WHAT YOU HAVE TO DO: Below are records that must be duplicated exactly.

MATERIAL PROVIDED:
____________________

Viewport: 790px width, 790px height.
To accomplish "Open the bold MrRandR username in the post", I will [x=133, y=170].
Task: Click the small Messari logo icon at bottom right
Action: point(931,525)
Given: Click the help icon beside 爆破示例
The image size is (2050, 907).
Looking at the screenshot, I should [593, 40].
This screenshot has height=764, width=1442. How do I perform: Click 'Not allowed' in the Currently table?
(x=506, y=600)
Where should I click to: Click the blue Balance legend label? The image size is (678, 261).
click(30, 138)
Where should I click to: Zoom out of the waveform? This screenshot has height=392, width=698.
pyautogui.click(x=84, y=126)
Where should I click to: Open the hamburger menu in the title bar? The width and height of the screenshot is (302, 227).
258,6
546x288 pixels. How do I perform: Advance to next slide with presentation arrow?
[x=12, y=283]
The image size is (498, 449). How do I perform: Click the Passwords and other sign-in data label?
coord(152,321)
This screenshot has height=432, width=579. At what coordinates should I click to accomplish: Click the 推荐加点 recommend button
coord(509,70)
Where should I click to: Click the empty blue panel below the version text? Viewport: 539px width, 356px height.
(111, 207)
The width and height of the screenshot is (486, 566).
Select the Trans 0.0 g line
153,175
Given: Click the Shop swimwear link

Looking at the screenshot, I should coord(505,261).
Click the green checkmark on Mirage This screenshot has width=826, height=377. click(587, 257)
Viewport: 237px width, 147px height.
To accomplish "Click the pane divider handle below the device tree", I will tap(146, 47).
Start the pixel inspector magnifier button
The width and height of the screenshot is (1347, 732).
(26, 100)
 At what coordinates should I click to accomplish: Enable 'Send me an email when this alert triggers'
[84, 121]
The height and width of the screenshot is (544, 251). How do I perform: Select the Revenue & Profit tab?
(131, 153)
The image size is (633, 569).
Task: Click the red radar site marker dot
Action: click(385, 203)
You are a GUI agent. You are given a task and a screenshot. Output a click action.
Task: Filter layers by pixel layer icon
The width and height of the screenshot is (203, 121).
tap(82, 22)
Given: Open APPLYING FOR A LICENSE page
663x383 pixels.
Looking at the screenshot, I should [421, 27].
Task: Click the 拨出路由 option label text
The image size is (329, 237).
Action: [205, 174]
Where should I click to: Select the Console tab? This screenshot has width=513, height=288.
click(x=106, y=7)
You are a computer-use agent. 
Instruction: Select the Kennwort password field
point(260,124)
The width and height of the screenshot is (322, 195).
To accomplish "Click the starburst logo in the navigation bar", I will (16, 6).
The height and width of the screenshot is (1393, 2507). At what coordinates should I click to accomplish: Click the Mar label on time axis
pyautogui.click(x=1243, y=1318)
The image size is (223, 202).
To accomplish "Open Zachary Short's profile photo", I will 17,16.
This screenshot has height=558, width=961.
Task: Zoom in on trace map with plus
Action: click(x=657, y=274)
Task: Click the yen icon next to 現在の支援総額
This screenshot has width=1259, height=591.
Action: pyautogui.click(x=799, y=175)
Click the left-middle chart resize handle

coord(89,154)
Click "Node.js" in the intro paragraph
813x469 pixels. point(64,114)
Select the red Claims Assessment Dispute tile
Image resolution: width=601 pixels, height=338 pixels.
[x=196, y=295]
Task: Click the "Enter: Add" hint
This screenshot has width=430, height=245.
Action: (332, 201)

____________________

SOLUTION TO THIS TASK:
Viewport: 790px width, 790px height.
To accomplish "Open the bold MrRandR username in the post", I will [x=133, y=170].
Task: Click the small Messari logo icon at bottom right
Action: point(931,525)
Given: Click the help icon beside 爆破示例
The image size is (2050, 907).
Looking at the screenshot, I should [593, 40].
This screenshot has height=764, width=1442. How do I perform: Click 'Not allowed' in the Currently table?
(x=506, y=600)
Where should I click to: Click the blue Balance legend label? The image size is (678, 261).
click(30, 138)
Where should I click to: Zoom out of the waveform? This screenshot has height=392, width=698.
pyautogui.click(x=84, y=126)
Where should I click to: Open the hamburger menu in the title bar? The width and height of the screenshot is (302, 227).
258,6
546x288 pixels. How do I perform: Advance to next slide with presentation arrow?
[x=12, y=283]
The image size is (498, 449). How do I perform: Click the Passwords and other sign-in data label?
coord(152,321)
This screenshot has height=432, width=579. At what coordinates should I click to accomplish: Click the 推荐加点 recommend button
coord(509,70)
Where should I click to: Click the empty blue panel below the version text? Viewport: 539px width, 356px height.
(111, 207)
The width and height of the screenshot is (486, 566).
Select the Trans 0.0 g line
153,175
Given: Click the Shop swimwear link

Looking at the screenshot, I should coord(505,261).
Click the green checkmark on Mirage This screenshot has width=826, height=377. click(587, 257)
Viewport: 237px width, 147px height.
To accomplish "Click the pane divider handle below the device tree", I will tap(146, 47).
Start the pixel inspector magnifier button
The width and height of the screenshot is (1347, 732).
(26, 100)
 At what coordinates should I click to accomplish: Enable 'Send me an email when this alert triggers'
[84, 121]
The height and width of the screenshot is (544, 251). How do I perform: Select the Revenue & Profit tab?
(131, 153)
The image size is (633, 569).
Task: Click the red radar site marker dot
Action: click(385, 203)
You are a GUI agent. You are given a task and a screenshot. Output a click action.
Task: Filter layers by pixel layer icon
The width and height of the screenshot is (203, 121).
tap(82, 22)
Given: Open APPLYING FOR A LICENSE page
663x383 pixels.
Looking at the screenshot, I should [421, 27].
Task: Click the 拨出路由 option label text
The image size is (329, 237).
Action: [205, 174]
Where should I click to: Select the Console tab? This screenshot has width=513, height=288.
click(x=106, y=7)
You are a computer-use agent. 
Instruction: Select the Kennwort password field
point(260,124)
The width and height of the screenshot is (322, 195).
To accomplish "Click the starburst logo in the navigation bar", I will (16, 6).
The height and width of the screenshot is (1393, 2507). At what coordinates should I click to accomplish: Click the Mar label on time axis
pyautogui.click(x=1243, y=1318)
The image size is (223, 202).
To accomplish "Open Zachary Short's profile photo", I will 17,16.
This screenshot has height=558, width=961.
Task: Zoom in on trace map with plus
Action: click(x=657, y=274)
Task: Click the yen icon next to 現在の支援総額
This screenshot has width=1259, height=591.
Action: pyautogui.click(x=799, y=175)
Click the left-middle chart resize handle

coord(89,154)
Click "Node.js" in the intro paragraph
813x469 pixels. point(64,114)
Select the red Claims Assessment Dispute tile
Image resolution: width=601 pixels, height=338 pixels.
[x=196, y=295]
Task: Click the "Enter: Add" hint
This screenshot has width=430, height=245.
Action: (332, 201)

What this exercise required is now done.